OSHA opens investigation into deadly collapse of Illinois Amazon facility
First responders say every missing person has been accounted for, and the death count remains at six, with one person still in the hospital
EDWARDSVILLE, Ill. -- OSHA has opened an investigation into the deadly collapse of an Amazon facility that was hit by an EF-3 tornado Friday night.
Days after the storm, the death count remains at six, with one person still in the hospital. First responders say every missing person has been accounted for.
"There is an investigation that’s going on to make sure all the code was followed in the building of the building," Illinois Governor J. B. Pritzker said. "And to find out exactly what occurred here."
Pritzker authorized a state disaster proclamation for all impacted counties and requested additional federal resources, saying they will assist the community every step of the way.
Pritzker said the tornado that hit the 1.1-million square foot building was an unexpected, major severe storm.
"We are seeing more and more of that throughout the state of Illinois," Pritzker said. "So it makes us wonder … about whether or not we need to change code based upon the climate change that we are seeing all around us."
The Occupational Safety and Health Administration has been on site since Saturday to start their investigation to see if workplace safety rules were followed. They will have six months to complete the investigation.
Amazon Senior Vice-President of Global Deliveries Jon Feldman told FOX 2 in St. Louis that there was a designated "safe area" on the north side of the fulfillment center. The north side is still standing and was largely undamaged. Thirty-nine of the 46 workers in the building made it to that north side. Seven did not.

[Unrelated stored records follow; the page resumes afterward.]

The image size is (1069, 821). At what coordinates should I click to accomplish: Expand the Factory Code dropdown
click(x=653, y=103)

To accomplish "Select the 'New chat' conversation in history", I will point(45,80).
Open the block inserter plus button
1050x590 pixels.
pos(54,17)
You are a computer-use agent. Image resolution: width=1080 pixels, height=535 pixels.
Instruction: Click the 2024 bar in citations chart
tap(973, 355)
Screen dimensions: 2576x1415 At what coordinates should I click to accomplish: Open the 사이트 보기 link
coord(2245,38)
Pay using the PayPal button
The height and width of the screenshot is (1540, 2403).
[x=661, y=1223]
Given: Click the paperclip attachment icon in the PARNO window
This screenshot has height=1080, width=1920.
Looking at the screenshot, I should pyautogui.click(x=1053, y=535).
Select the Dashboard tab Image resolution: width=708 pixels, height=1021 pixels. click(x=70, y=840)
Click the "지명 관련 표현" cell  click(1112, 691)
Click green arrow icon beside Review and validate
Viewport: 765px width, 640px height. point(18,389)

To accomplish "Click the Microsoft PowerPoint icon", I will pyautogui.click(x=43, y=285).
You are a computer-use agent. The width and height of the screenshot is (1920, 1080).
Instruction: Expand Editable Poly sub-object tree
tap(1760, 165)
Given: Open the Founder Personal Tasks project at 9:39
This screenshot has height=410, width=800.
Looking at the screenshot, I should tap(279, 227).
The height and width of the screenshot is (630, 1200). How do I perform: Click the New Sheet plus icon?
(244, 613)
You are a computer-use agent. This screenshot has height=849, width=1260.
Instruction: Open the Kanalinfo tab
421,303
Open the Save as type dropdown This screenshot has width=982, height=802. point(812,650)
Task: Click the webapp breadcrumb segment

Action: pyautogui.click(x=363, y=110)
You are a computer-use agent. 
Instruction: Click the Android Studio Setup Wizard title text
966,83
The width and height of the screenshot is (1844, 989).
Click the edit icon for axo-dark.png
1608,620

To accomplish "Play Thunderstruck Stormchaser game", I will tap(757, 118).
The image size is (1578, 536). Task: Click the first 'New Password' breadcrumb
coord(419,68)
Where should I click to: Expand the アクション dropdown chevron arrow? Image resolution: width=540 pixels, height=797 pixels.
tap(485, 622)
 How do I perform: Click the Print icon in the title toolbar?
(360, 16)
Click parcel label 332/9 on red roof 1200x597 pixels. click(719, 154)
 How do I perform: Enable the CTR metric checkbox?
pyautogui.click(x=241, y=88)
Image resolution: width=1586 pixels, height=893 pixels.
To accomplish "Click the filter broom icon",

"All procedures were followed correctly," Feldman told FOX 2. "The thing I want to emphasize is the heroic nature of all 46 people that were in this building. They definitely saved lives."
Amazon employee David Kosiek was working inside the building when the tornado struck.
"Everybody was freaking out," Kosiek said. "It sounded like a train coming through the building. You think you know what a train sounds like, but when you experience it yourself it's totally different. The ceiling tiles came crashing in. It happened within the snap of a finger, so quickly."
Amazon said they will support their employees with paid time off and rental cars.
"The most important thing for us is to take care of them, and for them to know they have time and flexibility," Amazon spokeswoman Kelly Nantel said.
According to Amazon, the destroyed delivery station, which opened in July 2020, will take some time to rebuild and bring the employees back. However, their big footprint in this area will allow them to relocate to other facilities if they choose to.
Amazon said they are donating $1 million to the Edwardsville Community Foundation to help those who have been impacted by the tornado.